From a cultural resource perspective a few other things can be said about tumbleweeds.
· I have seen tumbleweeds spray-painted white, decorated with gumdrops, and used as Christmas trees. I have heard of their being whitened with flour for this purpose before spray paint became generally available.
· Not only mice, bighorn sheep, and pronghorn eat the tender shoots, but also cows, horses, and humans. Trouble is that the shoots are only tender for a short time before they become too tough to eat, but for fifteen days or so they are nice in salads or boiled with butter, salt, and pepper. I make it a practice to eat them at least one meal every year, except for some years when even they do not thrive, so I can claim they are not weeds. (Homeowners associations hold people responsible for preventing the growth of weeds).
· I have always heard that tumbleweeds arrived in the United States in shipments of seed for Ukrainian hard winter wheat.
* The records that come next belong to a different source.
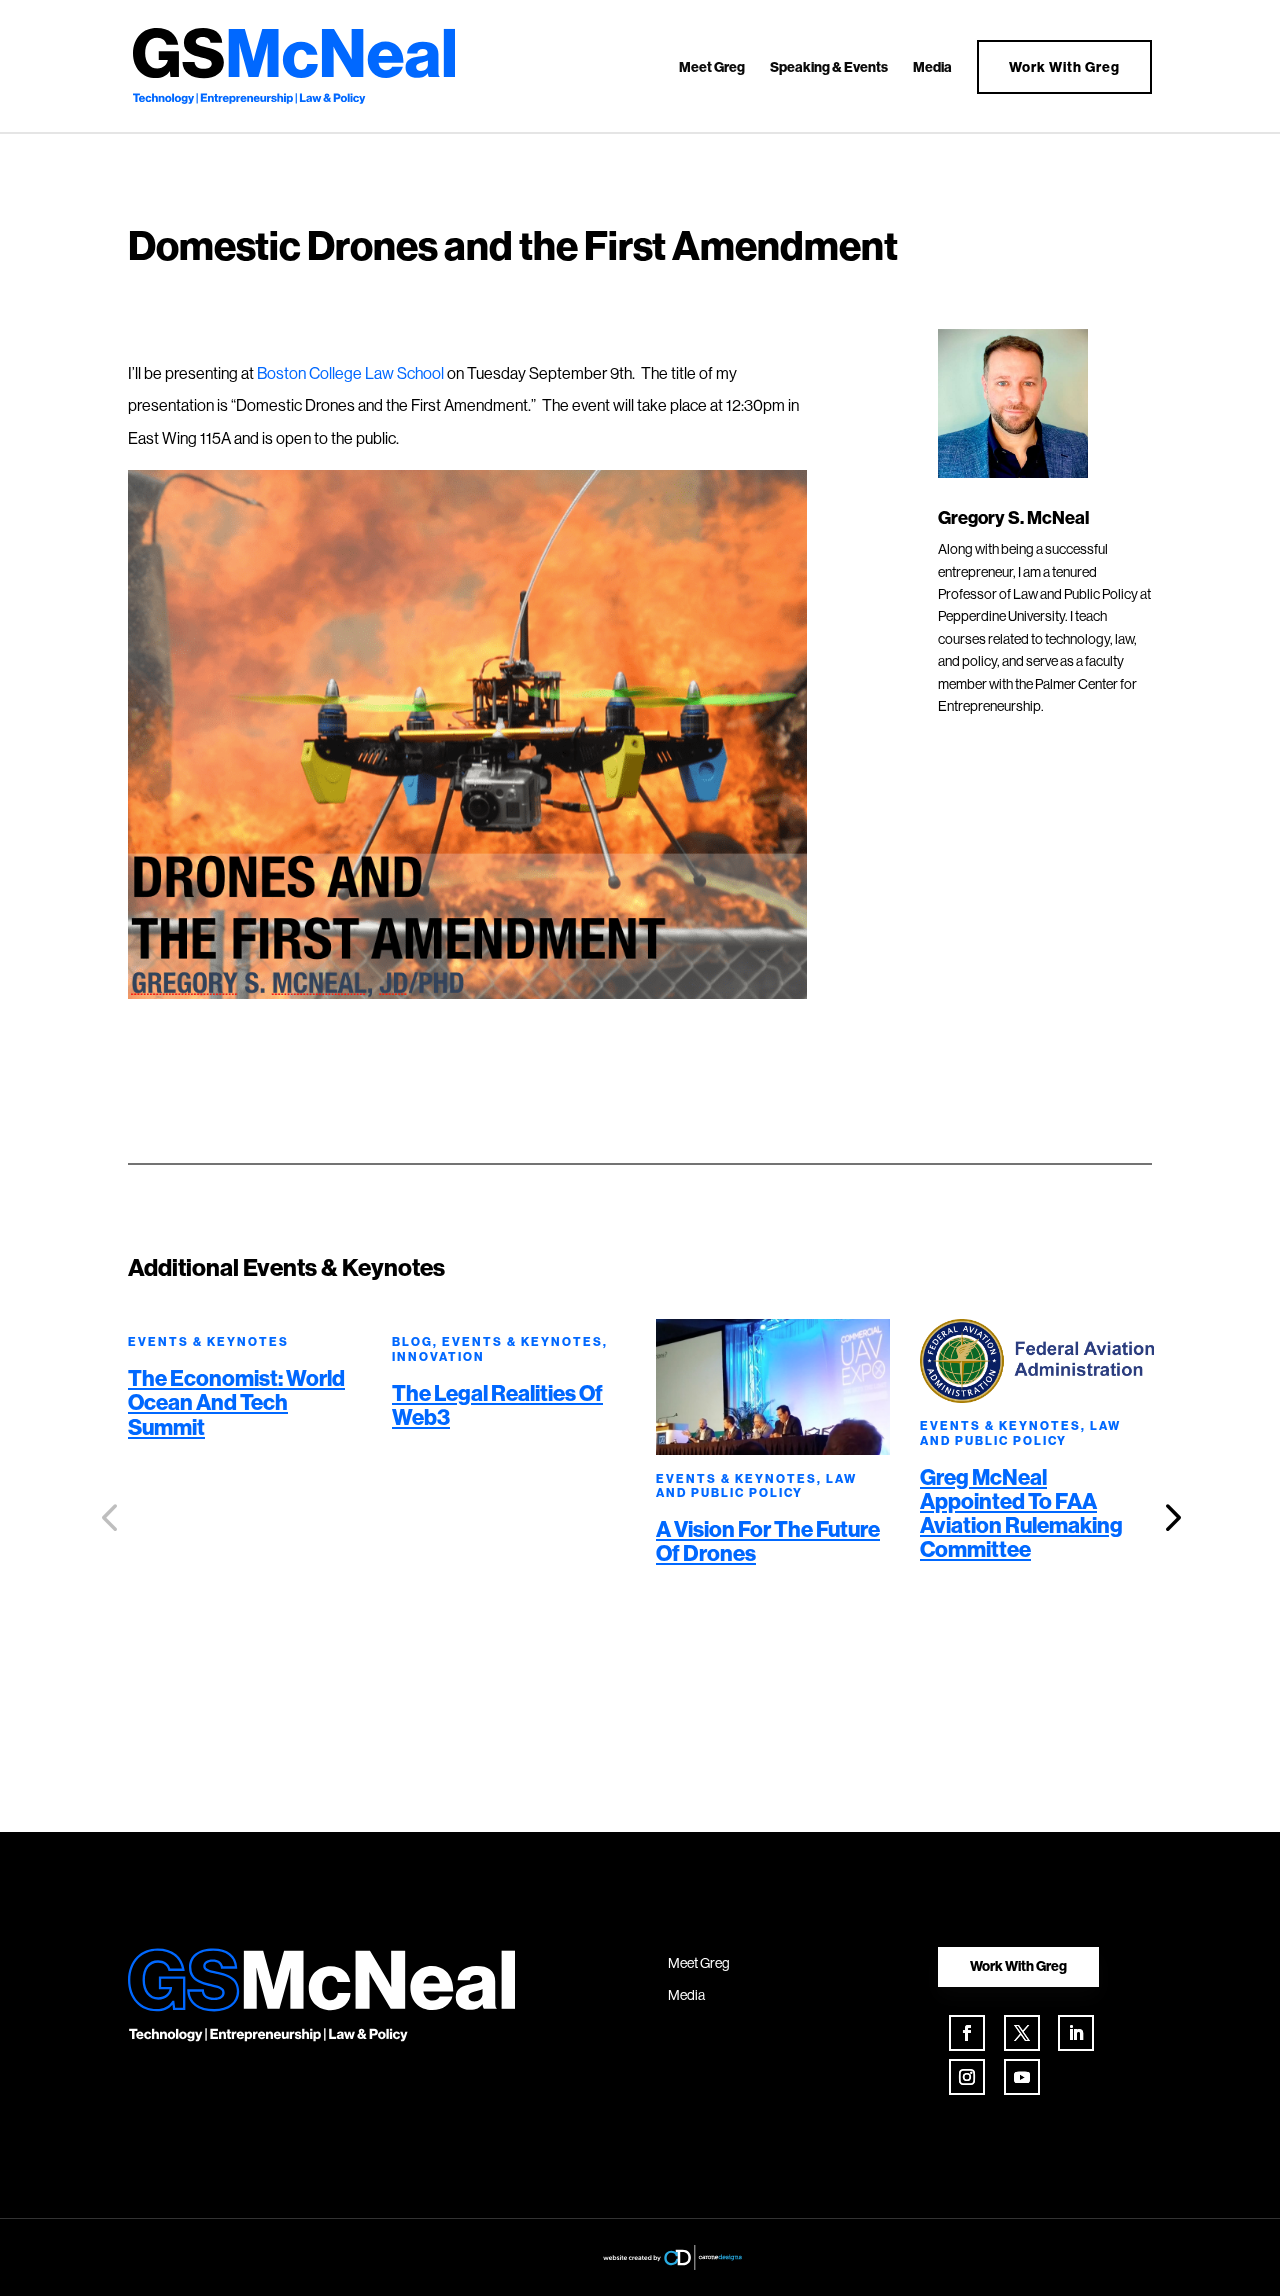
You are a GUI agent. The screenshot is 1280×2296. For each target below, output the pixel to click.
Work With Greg (1064, 67)
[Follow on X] (1022, 2033)
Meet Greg (712, 68)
This article says flax, but the winter wheat made agriculture viable on the Great Plains and it spread far and fast by humans. I am betting that there were many introductions in many places and that bags of wheat seed were among the common vectors.
· In a few places where the farming frontier went farther West than it should have you can still see long low dunes in straight lines. These result from the barbed wire fences of homesteaders in the 1920s. Tumbleweeds piled up against the fences (as they did against houses in Clovis) and then caught blowing dust of the Dust Bowl era. The homesteaders moved away, the rains eventually returned, and grass stabilized the dirt. In northeastern New Mexico linear dunes and dead or dying locust trees where houses once stood make up one of the strangest cultural landscapes in the country.
· I once worked for a farmer who said he was going to try to grow tumbleweeds, using reverse psychology in the hope that wheat would choke them out.
· Apparently they are also souvenirs. Living alongside Rt 66 in my youth I have seen giant tumbleweeds tied to the tops of cars of homeward bound easterners.
· I hope those folks in Clovis get rid of the weeds before someone drops a lighted cigarette butt.